Overdiagnosis Problematic in Pediatric Medicine

Pam Harrison

May 15, 2018

TORONTO — In pediatric medicine, unnecessary testing can be eliminated without compromising outcomes if every physician simply asks how the test will benefit the patient, new data show.

Overtesting and overdiagnosis is prevalent in pediatrics, said Eric Coon, MD, from the University of Utah School of Medicine Primary Children's Hospital in Salt Lake City.

And the increasing incidence of disease might be directly related to overdiagnosis, he said during a special session here at the Pediatric Academic Societies 2018 Meeting.

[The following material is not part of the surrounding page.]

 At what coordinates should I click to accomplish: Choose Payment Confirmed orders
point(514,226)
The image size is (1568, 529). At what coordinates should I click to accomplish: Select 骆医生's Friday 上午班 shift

An increase in the incidence of a disease without any change in morbidity or mortality from that disease is a sign that the abnormalities being detected are not that severe because they are not affecting patient outcomes, he explained.

For example, Kawasaki disease has long been treated with intravenous immunoglobulin to prevent the development of coronary artery abnormalities that can progress to adverse outcomes, such as thrombosis.

The most recent guidelines on the management of Kawasaki disease call for early and repetitive echocardiography — at diagnosis and 2 and 8 weeks after diagnosis, or more frequently if a coronary artery abnormality is detected — and the use of the z-score to lower the threshold at which physicians label a coronary artery "abnormal".

Kawasaki Disease

For their study, Coon and his colleagues set out to determine whether the practice of aggressively identifying coronary artery abnormalities has led to the overdiagnosis of those abnormalities in children with Kawasaki disease.

The team assessed 342 children with Kawasaki disease who experienced an adverse cardiac outcome. Over the 15-year study period, the rate of coronary artery abnormalities per 1000 Kawasaki patients doubled.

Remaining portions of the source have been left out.